Stigma Management Strategies for Sexual and Gender Minorities
The process of managing one’s stigmatized identity, also termed stigma management, is complex for sexual minorities. If they tell others about their sexual orientation, they run the risk of being charged with “flaunting” their sexuality; after all, heterosexuals do not make such proclamations about their identities. Alternatively, choosing to withhold such information may lead to isolation and loneliness.
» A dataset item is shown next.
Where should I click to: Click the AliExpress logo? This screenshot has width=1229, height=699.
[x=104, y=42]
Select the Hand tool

Researchers have found that sexual minorities use a broad variety of behavioral strategies in order to manage their identities. These strategies entail elements of concealment and self-disclosure (Cain, 1991) and include censoring oneself, actively preventing others from acquiring personal information, and supplying false information about oneself (Herek, 2003; Zerubavel, 1982). This process often involves performing an internal cost–benefit analysis in which “lesbians, gay man, and bisexuals must constantly decide whether or not to tell, whom to tell, and when to tell” (DiPlacido, 1998, p. 149).
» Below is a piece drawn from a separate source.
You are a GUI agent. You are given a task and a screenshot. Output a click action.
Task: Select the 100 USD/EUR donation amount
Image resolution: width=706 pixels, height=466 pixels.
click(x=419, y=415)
De Monteflores (1986) was interested in the types of behavioral strategies that sexual minorities use to cope with social prejudice. The first of these was termed assimilation to refer to “passing” or acting straight so as to escape detection. This requires continual vigilance, accommodation, and fragmentation. A second behavior was termed ghettoization and referred to removal of oneself from contexts that are heterosexual. The last of De Monteflores’s strategies, confrontation, encompassed existence in both heterosexual and gay cultures, with the ability to “be out” in contexts that are not necessarily open and accepting. In their discussion of sexual identity management in employment settings, Chrobot-Mason, Button, and DiClementi (2001) identified behavioral strategies similar to those proposed by De Monteflores such as avoidance (eluding personal questions and talking in generalities about one’s personal life), counterfeiting (altering gender-specific pronouns, fabricating stories about dates or relationships), and integration (revealing one’s true identity and managing the consequences of this disclosure).
Regardless of the type of coping responses sexual minorities use to manage their identities in a heterosexist context, “constant self-monitoring and vigilance over safety consume a fair amount of psychological energy” (Fukuyama & Ferguson, 2000, p. 99).